WHO Urges Action to Combat Climate Change Crisis


Onyebuchi Ezigbo in Abuja

The World Health Organisation (WHO) has advocated for a re-imagining and re-prioritisation of resources to usher in sustainable, well-being societies

In its message to mark this year’s World Health Day, WHO called for accelerated action by leaders and all people to preserve and protect health and mitigate the climate crisis.

It said the theme of this year’s commemorative event marking the organisation’s founding day

“Our planet, our health” fell at a time of heightened conflict and fragility.

WHO noted that 99 per cent of people breathe unhealthy air mainly resulting from burning of fossil fuels.

“A heating world is seeing mosquitos spread diseases further and faster than ever before. Extreme weather events, biodiversity loss, land degradation and water scarcity are displacing people and affecting their health.

“Pollution and plastics are found at the bottom of our deepest oceans, the highest mountains, and have made their way into our food chain and blood stream.

“Systems that produce highly processed, unhealthy foods and beverages are driving a wave of obesity, increasing cancer and heart disease while generating up to one-third of global greenhouse gas emissions,” it said.

WHO expressed concern that the health and social crisis was compromising people’s ability to take control over their health and lives. 

“The climate crisis is a health crisis: the same unsustainable choices that are killing our planet are killing people,” said WHO Director-General, Dr. Tedros Adhanom Ghebreyesus.

He added: “We need transformative solutions to wean the world off its addiction to fossil fuels, to reimagine economies and societies focused on well-being, and to safeguard the health of the planet on which human health depends.”

The world health body further stated that, “COVID-19 pandemic has highlighted the fault lines of inequity across the world, underlining the urgency for creating sustainable, well-being societies which do not breach ecological limits and which ensure that all people have access to life-saving and life-enhancing tools, systems, policies and environments”.

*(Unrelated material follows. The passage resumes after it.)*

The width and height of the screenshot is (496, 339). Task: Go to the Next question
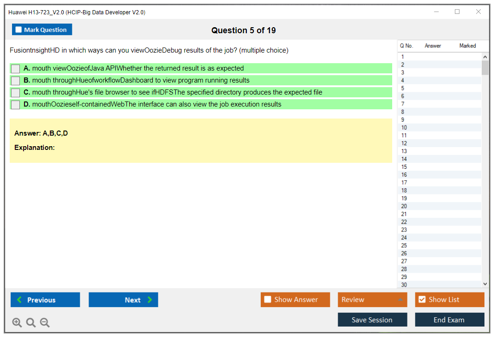123,300
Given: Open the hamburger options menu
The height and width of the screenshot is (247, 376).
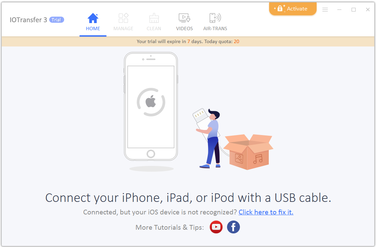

WHO’s Manifesto to ensure a healthy and green recovery from COVID-19 prescribes protecting and preserving nature as the source of human health; investing in essential services from water and sanitation to clean energy in healthcare facilities; ensuring a quick and healthy energy transition; promoting healthy and sustainable food systems; building healthy and livable cities; and stopping the use of taxpayers’ money to fund pollution.